■ Fragmento proporcionado:
+ + +

III. EL MUNDO: SIGNOS DE CAMBIO.

El mundo se ofrece en panorama. ¿Adónde va? Son días agitados y revueltos: tiempos de cambio.

En años recientes la humanidad ha transitado del fin de una era a una nueva que no acaba de perfilarse por completo. Y las tendencias que apuntan como novedad no son nada alentadoras.

Tres décadas han transcurrido ya de que acabó la Guerra fría, de que se extinguió la rivalidad Este–Oeste. Ese acontecimiento contuvo la inminencia de una guerra nuclear, liberó a Europa Oriental y otros países del comunismo y transformó el debate internacional.

La caída del Muro de Berlín en 1989 resume y simboliza ese instante histórico, el fin de aquella etapa desventurada. El derrumbe del Muro guarda una significación particular, también, porque mostró al mundo, así fuera fugazmente, que es factible la paz universal.

+ + +

■ Datos registrados:
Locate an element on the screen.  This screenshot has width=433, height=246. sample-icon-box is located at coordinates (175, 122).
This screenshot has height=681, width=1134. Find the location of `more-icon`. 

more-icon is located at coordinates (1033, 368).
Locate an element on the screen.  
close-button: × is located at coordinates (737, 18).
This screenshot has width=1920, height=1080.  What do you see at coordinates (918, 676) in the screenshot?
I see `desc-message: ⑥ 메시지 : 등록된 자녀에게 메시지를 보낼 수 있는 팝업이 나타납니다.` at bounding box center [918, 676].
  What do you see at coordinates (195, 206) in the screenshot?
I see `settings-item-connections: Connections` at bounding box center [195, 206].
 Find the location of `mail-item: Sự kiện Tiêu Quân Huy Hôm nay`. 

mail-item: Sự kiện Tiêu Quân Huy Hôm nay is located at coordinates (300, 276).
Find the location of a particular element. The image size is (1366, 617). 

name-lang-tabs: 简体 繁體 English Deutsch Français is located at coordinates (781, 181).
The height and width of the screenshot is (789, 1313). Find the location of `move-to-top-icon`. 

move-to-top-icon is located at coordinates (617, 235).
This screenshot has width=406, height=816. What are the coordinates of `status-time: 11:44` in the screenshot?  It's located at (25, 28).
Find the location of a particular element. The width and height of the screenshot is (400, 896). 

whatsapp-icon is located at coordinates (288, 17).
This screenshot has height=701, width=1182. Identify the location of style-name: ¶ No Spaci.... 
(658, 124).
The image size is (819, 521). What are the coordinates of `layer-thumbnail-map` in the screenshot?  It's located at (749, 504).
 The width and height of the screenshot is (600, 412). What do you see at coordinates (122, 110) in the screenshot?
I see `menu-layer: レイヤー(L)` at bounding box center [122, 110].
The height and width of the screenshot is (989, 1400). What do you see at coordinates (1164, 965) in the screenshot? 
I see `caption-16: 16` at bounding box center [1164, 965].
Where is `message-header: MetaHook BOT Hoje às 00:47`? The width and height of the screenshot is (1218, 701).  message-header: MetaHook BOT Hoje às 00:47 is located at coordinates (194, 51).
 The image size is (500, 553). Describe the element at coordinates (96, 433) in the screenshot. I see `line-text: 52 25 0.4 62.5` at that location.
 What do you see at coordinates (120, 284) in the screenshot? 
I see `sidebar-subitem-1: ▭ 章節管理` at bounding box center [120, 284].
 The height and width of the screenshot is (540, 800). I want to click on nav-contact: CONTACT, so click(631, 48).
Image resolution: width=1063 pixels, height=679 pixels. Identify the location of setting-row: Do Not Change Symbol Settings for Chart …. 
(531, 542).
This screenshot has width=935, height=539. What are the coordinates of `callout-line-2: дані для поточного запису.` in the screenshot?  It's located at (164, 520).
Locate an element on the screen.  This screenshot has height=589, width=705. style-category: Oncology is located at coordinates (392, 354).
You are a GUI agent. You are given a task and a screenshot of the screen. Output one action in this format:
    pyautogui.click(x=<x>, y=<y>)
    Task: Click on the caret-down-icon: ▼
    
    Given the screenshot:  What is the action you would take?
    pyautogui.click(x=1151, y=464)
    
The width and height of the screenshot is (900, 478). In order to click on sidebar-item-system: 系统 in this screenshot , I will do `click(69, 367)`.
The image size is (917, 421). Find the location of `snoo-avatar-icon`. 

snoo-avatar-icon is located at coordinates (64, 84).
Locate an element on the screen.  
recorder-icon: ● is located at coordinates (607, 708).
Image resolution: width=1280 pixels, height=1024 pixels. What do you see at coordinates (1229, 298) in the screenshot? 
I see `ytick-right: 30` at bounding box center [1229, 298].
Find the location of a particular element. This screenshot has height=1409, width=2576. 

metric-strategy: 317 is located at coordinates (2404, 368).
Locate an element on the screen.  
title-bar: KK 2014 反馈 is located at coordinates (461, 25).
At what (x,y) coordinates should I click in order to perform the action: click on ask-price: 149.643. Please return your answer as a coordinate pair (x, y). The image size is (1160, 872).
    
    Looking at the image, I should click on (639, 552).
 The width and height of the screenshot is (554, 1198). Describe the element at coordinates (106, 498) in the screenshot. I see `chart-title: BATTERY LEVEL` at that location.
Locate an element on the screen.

+ + +

■ Preguntas por responder:
1. Según el fragmento sobre los signos de cambio en el mundo, ¿qué consecuencias tuvo el fin de la Guerra fría? Enuméralas todas.
2. Presenta en una tabla Markdown, con las columnas «Número» y «Línea», las líneas de las filas desde la que contiene "The height and width of the screenshot is (789, 1313)." hasta la que contiene "center [122, 110].", ambas incluidas. Omite las líneas en blanco.
Las filas no guardan ninguna relación con el fragmento.

■ Soluciones propuestas:
1.
- Contuvo la inminencia de una guerra nuclear.
- Liberó a Europa Oriental y otros países del comunismo.
- Transformó el debate internacional.

2.
| Número | Línea |
|---|---|
| 1 | The height and width of the screenshot is (789, 1313). Find the location of `move-to-top-icon`.  |
| 2 | move-to-top-icon is located at coordinates (617, 235). |
| 3 | This screenshot has width=406, height=816. What are the coordinates of `status-time: 11:44` in the screenshot?  It's located at (25, 28). |
| 4 | Find the location of a particular element. The width and height of the screenshot is (400, 896).  |
| 5 | whatsapp-icon is located at coordinates (288, 17). |
| 6 | This screenshot has height=701, width=1182. Identify the location of style-name: ¶ No Spaci....  |
| 7 | (658, 124). |
| 8 | The image size is (819, 521). What are the coordinates of `layer-thumbnail-map` in the screenshot?  It's located at (749, 504). |
| 9 |  The width and height of the screenshot is (600, 412). What do you see at coordinates (122, 110) in the screenshot? |
| 10 | I see `menu-layer: レイヤー(L)` at bounding box center [122, 110]. |